* [WHAT THE TASK REQUIRES]:
Reproduce the part of the records below that opens with the line containing "Show the Podobne hotels tab" and closes with the final line of the records, both ends included. Omit the pictures from your answer.

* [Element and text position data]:
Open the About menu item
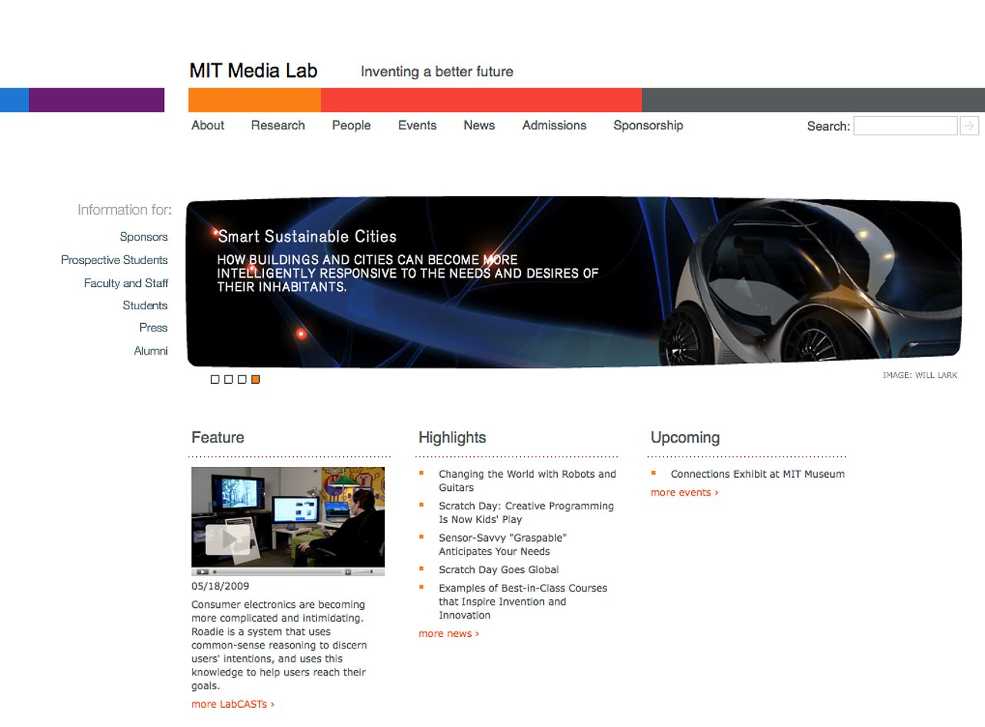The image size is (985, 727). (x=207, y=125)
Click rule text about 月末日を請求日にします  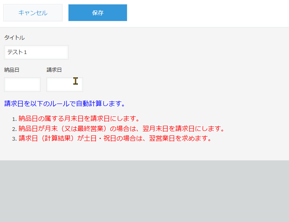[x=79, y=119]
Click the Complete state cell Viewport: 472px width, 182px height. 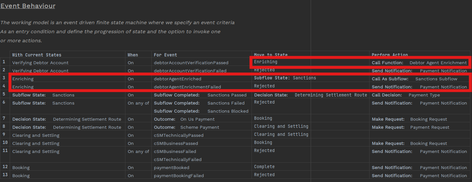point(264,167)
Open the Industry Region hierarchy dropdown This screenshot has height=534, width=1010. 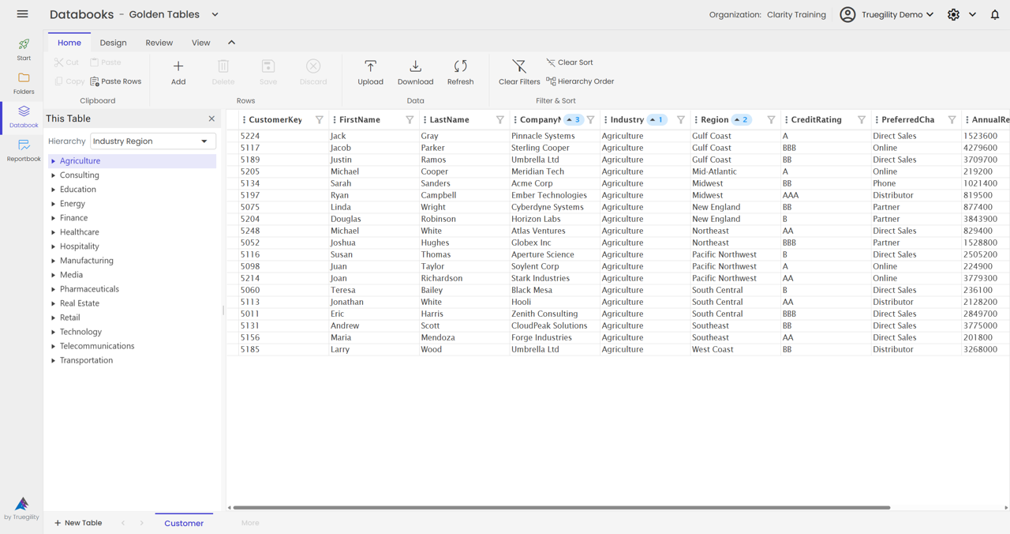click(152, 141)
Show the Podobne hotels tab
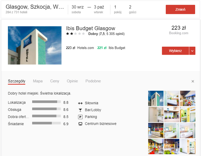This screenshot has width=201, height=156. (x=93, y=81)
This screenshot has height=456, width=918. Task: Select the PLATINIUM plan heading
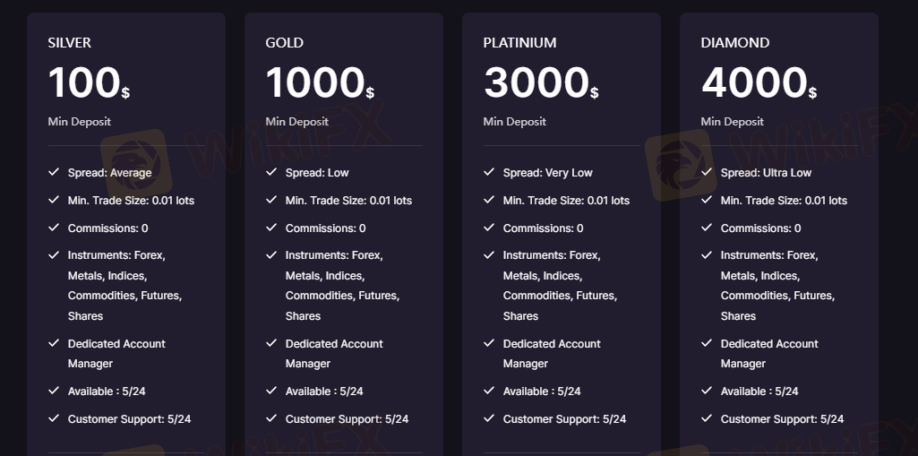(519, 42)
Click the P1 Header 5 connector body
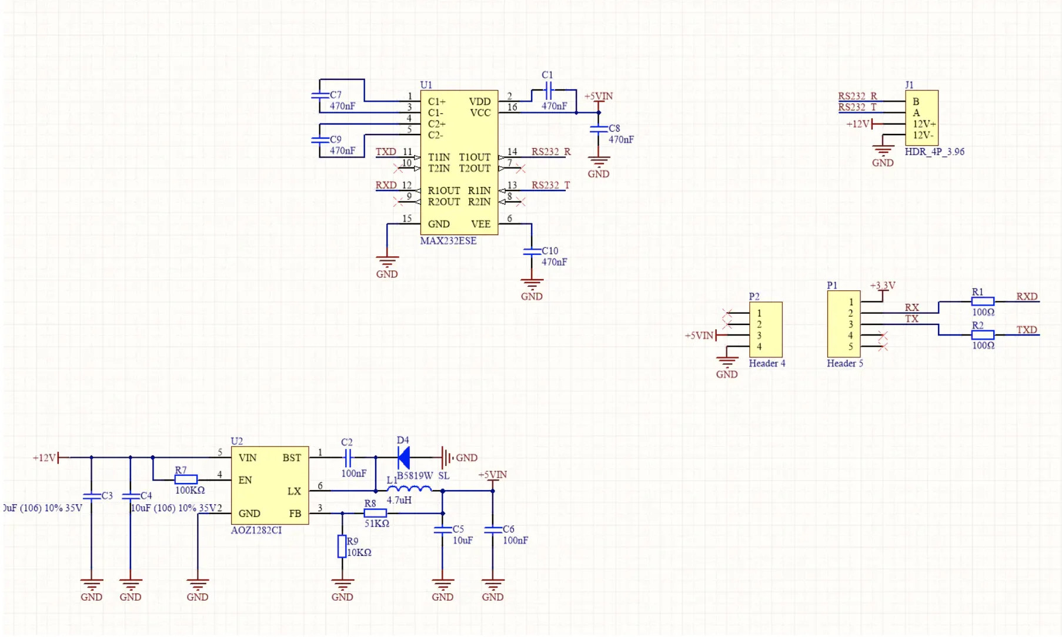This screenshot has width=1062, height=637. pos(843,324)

* [RESPONSE FOR THIS EXERCISE]:
Show the Podobne hotels tab
This screenshot has width=201, height=156. (x=93, y=81)
This screenshot has height=456, width=918. Task: Select the PLATINIUM plan heading
(519, 42)
Click the P1 Header 5 connector body
This screenshot has width=1062, height=637. pos(843,324)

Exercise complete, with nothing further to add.